Volendo stillare qualche concetto e suggerimento propedeutico all’ottenimento di un effettivo benessere acustico, senza arrivare lontanamente a parlare di silenzio, sarebbe opportuno effettuare un accurata analisi del contesto acustico esterno ed interno, andando a determinare una serie di interventi e valutazioni che risolvano e diano soluzioni tecniche ad ogni singola problematica che potrebbe essere causa di discomfort. Se ad esempio dovessimo progettare un edificio ad alta efficienza acustica in un contesto urbano particolarmente ricco di contributi di rumore esterno, sarà necessario analizzare compiutamente le tipologie di rumore e determinarne il loro spettro sonoro (distribuzione dell’energia sonora in frequenza), in modo da selezionare dei serramenti capaci di rispondere alle sollecitazioni e dei sistemi di oscuramento adeguati alla necessità, portando il loro livello di isolamento ben oltre i limiti minimi di Legge riferiti alla categoria A (edifici residenziali).
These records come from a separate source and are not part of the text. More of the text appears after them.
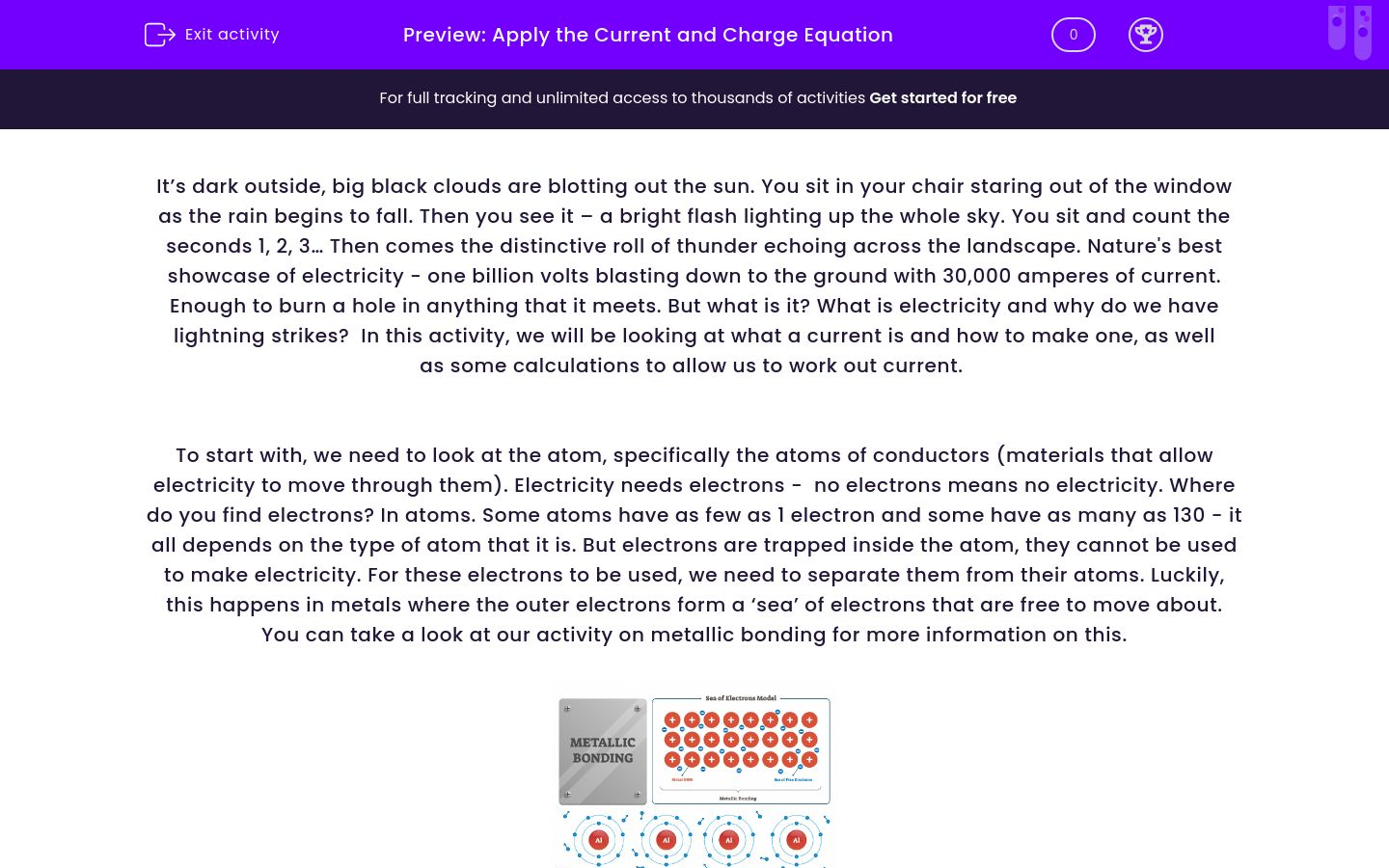Select the first paragraph about lightning
Screen dimensions: 1389x868
tap(694, 275)
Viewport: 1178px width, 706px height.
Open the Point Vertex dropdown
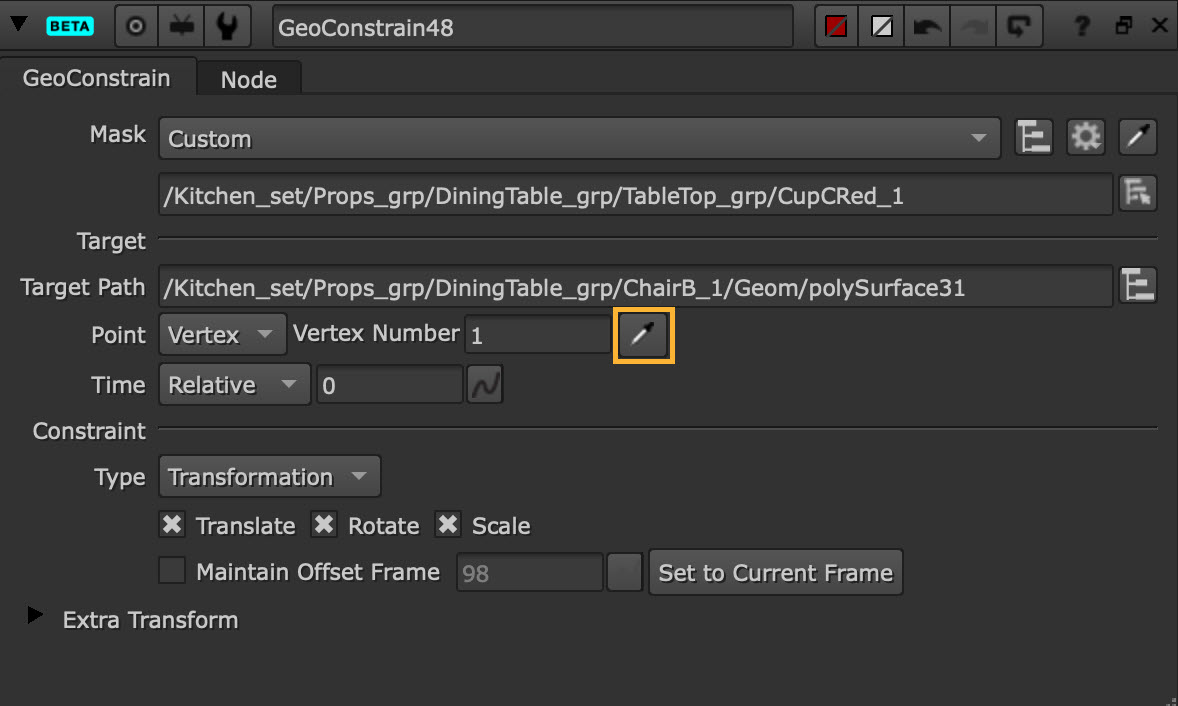click(221, 335)
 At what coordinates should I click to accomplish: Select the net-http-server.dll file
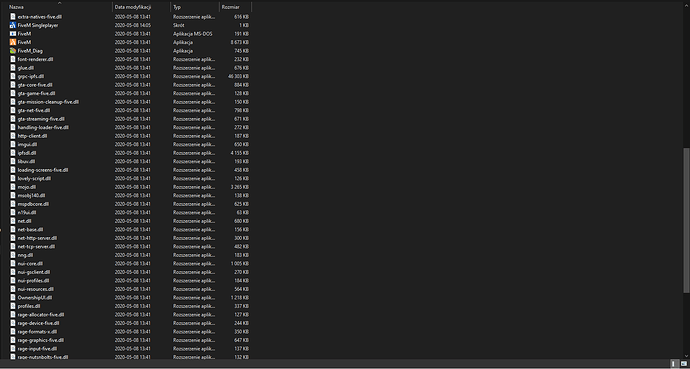point(37,238)

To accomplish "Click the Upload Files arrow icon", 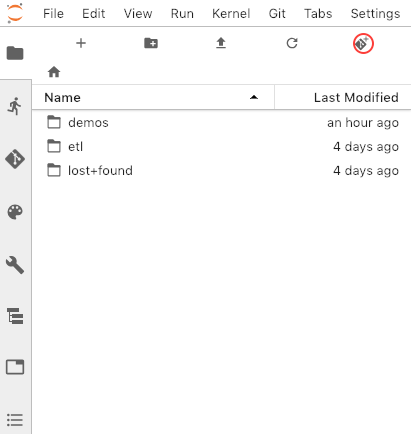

Entrando ora all’interno dell’edificio, il valore di rumorosità di un solaio sottoposto a sollecitazioni vibrazionali (calpestio, spostamento di arredi, caduta accidentale di oggetti), per essere definito confortevole non dovrebbe superare il valore di 40 dB (quindi ben 23 dB in meno di quanto indicato per Legge!),a tali valori si può arrivare non tanto limitandosi all’inserimento di isolanti acustici “super efficienti” ma facendo scelte costruttive adeguate e mirate alla limitazione della trasmissione delle vibrazioni, in quest’ottica ad esempio le solette massicce ed omogenee sono da preferire nell’ambito delle costruzioni a base cementizia, così come le strutture in X-LAM sono da preferire ai classici solai in legno con travatura portante.

I valori di isolamento ai rumori arei delle partizioni divisorie dovrebbero attestarsi su livelli di 55÷60 dB per garantire un adeguato livello di privacy e un reale benessere acustico, la norma UNI 11367 del 2010 sulla classificazione acustica degli edifici (ad oggi esclusivamente si base volontaria) infatti indica un valore di 56 dB per la classe I a cui viene riferito un livello di confort ottimo. Un ultimo capitolo va dedicato agli impianti tecnologici, per quanto riguarda quelli a funzionamento continuo come la VMC o gli impianti aeraulici, il livello massimo di 25 dB può essere ritenuto adeguato mentre il livello massimo di 35 dB riferito agli impianti a funzionamento discontinuo, come gli scarichi ad esempio, non può essere ritenuto un livello confacente al benessere acustico. Per loro caratteristica impulsiva, i rumori dovuti agli impianti discontinui dovrebbero essere portati a livelli più bassi, diciamo tra 25÷30 dB; per arrivare a tali valori sarà necessario approfondire la progettazione impiantistica e soprattutto intervenire in maniera più coordinata sin dall’inizio della progettazione, inserendo alcuni “paletti” che tengano in considerazione i seguenti suggerimenti:

- prediligere una disposizione concentrata dei locali sanitari e della cucina;

- prevedere una disposizione sovrapposta dei locali bagno e cucina nei diversi piani;

- prevedere una disposizione centrale dei vani tecnici nell’area dei locali bagno;

- evitare la vicinanza e l’adiacenza tra impianti ed ambienti adibiti al riposo o comunque sensibili al rumore

(camere da letto e soggiorni);

- privilegiare pareti divisorie che dividano ambienti aventi medesima destinazione d’uso (bagno-bagno; cucina-cucina);

- qualora l’impianto sia posizionato all’interno di un cavedio tecnico sarà opportuno prevedere fissaggi a parete dotati di manicotti anti-vibranti tra la tubazione e le fascette di sostegno e rivestire internamente il cavedio stesso con idoneo materiale assorbente acustico (di tipo fibroso o poroso) in modo da eliminare le riflessioni interne dei rumori dell’impianto e limitare il disturbo.

In conclusione, il percorso che porta ad un ambiente dove sia possibile percepire un benessere acustico, è decisamente più articolato e non si limita, come per la parte energetica, all’applicazione normativa e legislativa, ma necessità di un approccio sinergico delle figure professionali impegnate nella stesura di un progetto, una maggiore sensibilità ed un’analisi particolarmente accurata delle varie componenti in gioco, da cui estrapolare le soluzioni progettuali e di scelta delle modalità costruttive, adeguate a rispondere alle nuove richieste di una clientela sempre più difficile da soddisfare.